EXERCISE REQUIREMENTS: Repeat exactly the line that contains "This screenshot has width=1509, height=487." and every line after it, down to the last line of the entries below. Do not include pictures.

----------------------------------------

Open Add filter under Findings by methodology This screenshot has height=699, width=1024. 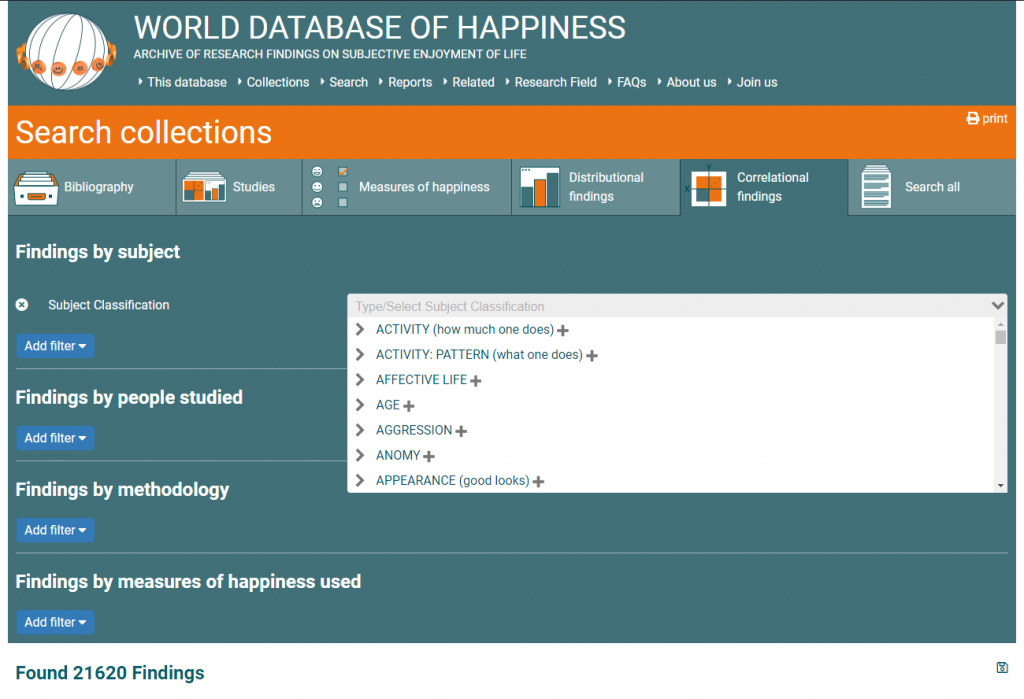[x=55, y=530]
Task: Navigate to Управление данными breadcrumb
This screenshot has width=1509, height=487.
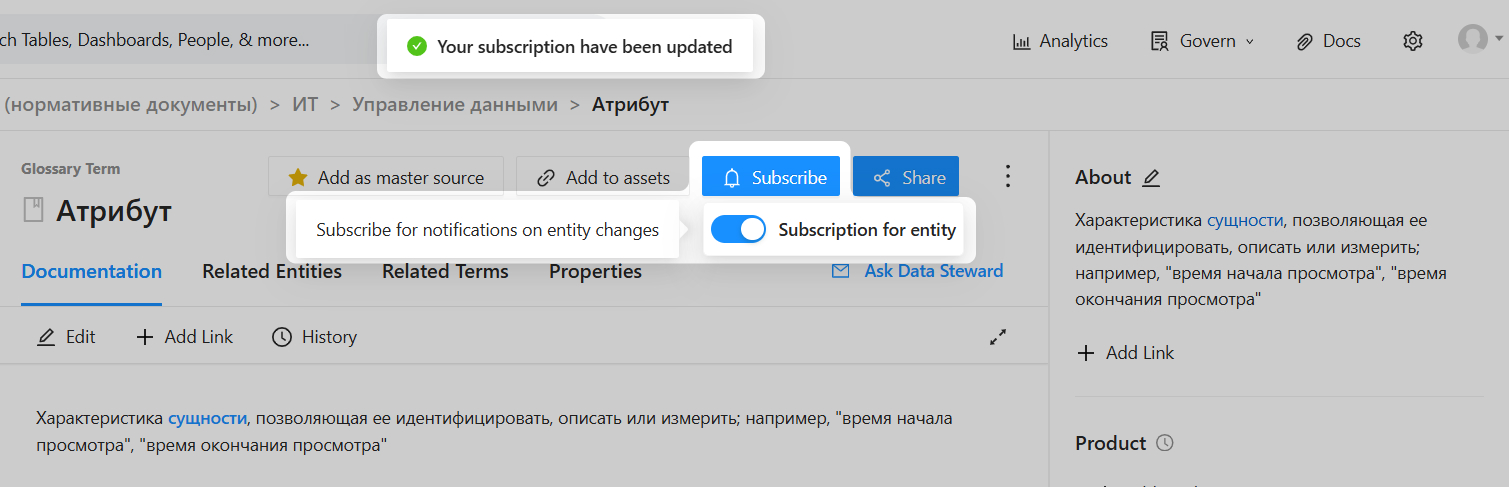Action: click(x=454, y=104)
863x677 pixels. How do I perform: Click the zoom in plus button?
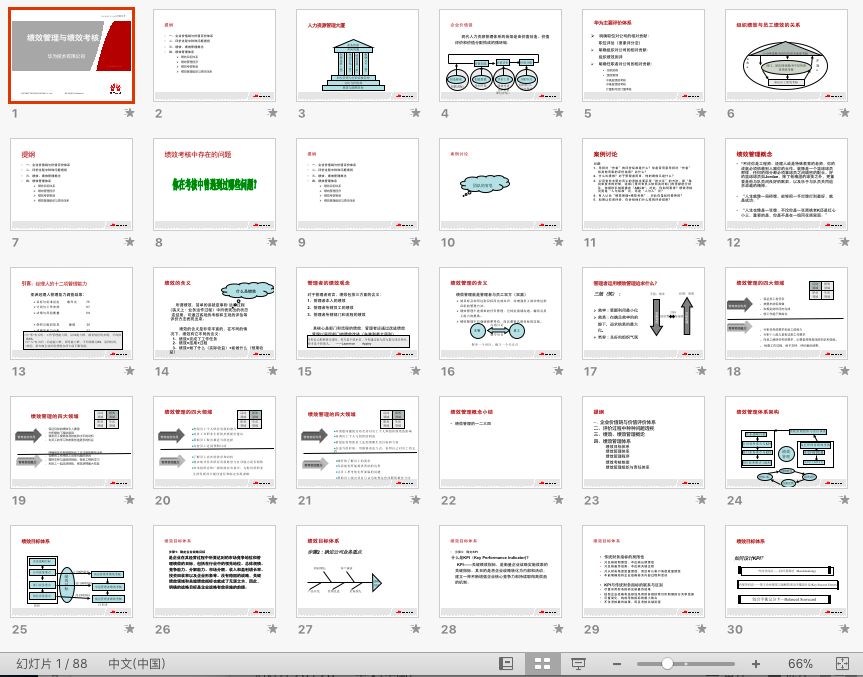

----------------------------------------

RESULT OF THIS TASK:
This screenshot has width=1509, height=487.
Action: click(x=454, y=104)
863x677 pixels. How do I perform: Click the zoom in plus button?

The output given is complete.